Segura Joan, Sorzano C O S, Cuenca-Alba Jesus, Aloy Patrick, Carazo J M
GN7 of the National Institute for Bioinformatics (INB) and Biocomputing Unit, National Center of Biotechnology (CSIC), c/ Darwin no 3, Campus of Cantoblanco, 28049, Madrid, Spain.
Joint IRB-BSC-CRG Program in Computational Biology, Institute for Research in Biomedicine (IRB Barcelona), c/ Baldiri Reixac 10-12, 08028, Barcelona, Spain and Institució Catalana de Recerca i Estudis Avançats (ICREA), Pg. Lluís Companys 23, 08010, Barcelona, Spain.
Bioinformatics. 2015 Aug 1;31(15):2545-52. doi: 10.1093/bioinformatics/btv188. Epub 2015 Apr 2.
In recent years, large-scale studies have been undertaken to describe, at least partially, protein-protein interaction maps, or interactomes, for a number of relevant organisms, including human. However, current interactomes provide a somehow limited picture of the molecular details involving protein interactions, mostly because essential experimental information, especially structural data, is lacking. Indeed, the gap between structural and interactomics information is enlarging and thus, for most interactions, key experimental information is missing. We elaborate on the observation that many interactions between proteins involve a pair of their constituent domains and, thus, the knowledge of how protein domains interact adds very significant information to any interactomic analysis.

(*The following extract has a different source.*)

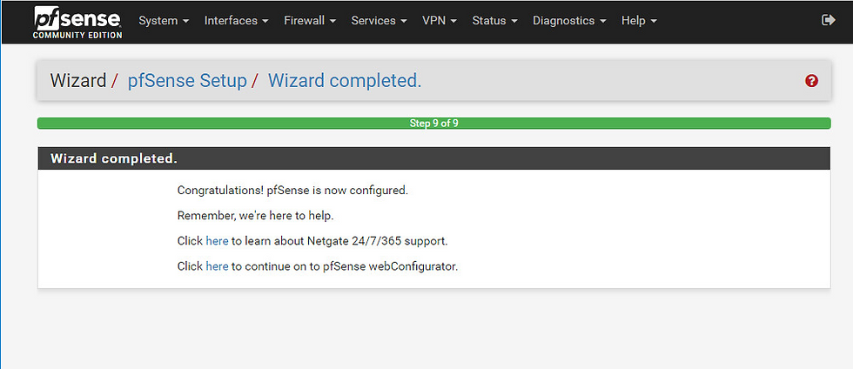
Task: Open the Interfaces dropdown menu
Action: pyautogui.click(x=237, y=21)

In this work, we describe a novel use of the neighborhood cohesiveness property to infer interactions between protein domains given a protein interaction network. We have shown that some clustering coefficients can be extended to measure a degree of cohesiveness between two sets of nodes within a network. Specifically, we used the meet/min coefficient to measure the proportion of interacting nodes between two sets of nodes and the fraction of common neighbors. This approach extends previous works where homolog coefficients were first defined around network nodes and later around edges. The proposed approach substantially increases both the number of predicted domain-domain interactions as well as its accuracy as compared with current methods.
近年来,已经开展了大规模研究,以至少部分地描述包括人类在内的许多相关生物体的蛋白质 - 蛋白质相互作用图谱,即相互作用组。然而,当前的相互作用组在涉及蛋白质相互作用的分子细节方面提供的信息有限,主要是因为缺乏关键的实验信息,尤其是结构数据。实际上,结构信息和相互作用组学信息之间的差距正在扩大,因此,对于大多数相互作用而言,关键的实验信息缺失。我们详细阐述了这样一个观察结果,即蛋白质之间的许多相互作用涉及其一对组成结构域,因此,了解蛋白质结构域如何相互作用会为任何相互作用组学分析增添非常重要的信息。
在这项工作中,我们描述了邻域凝聚性属性的一种新用途,即在给定蛋白质相互作用网络的情况下推断蛋白质结构域之间的相互作用。我们已经表明,一些聚类系数可以扩展用于测量网络中两组节点之间的凝聚程度。具体而言,我们使用“交集/最小”系数来测量两组节点之间相互作用节点的比例以及共同邻居的比例。该方法扩展了先前的工作,在先前的工作中,同源系数首先围绕网络节点定义,后来围绕边定义。与当前方法相比,所提出的方法显著增加了预测结构域 - 结构域相互作用的数量及其准确性。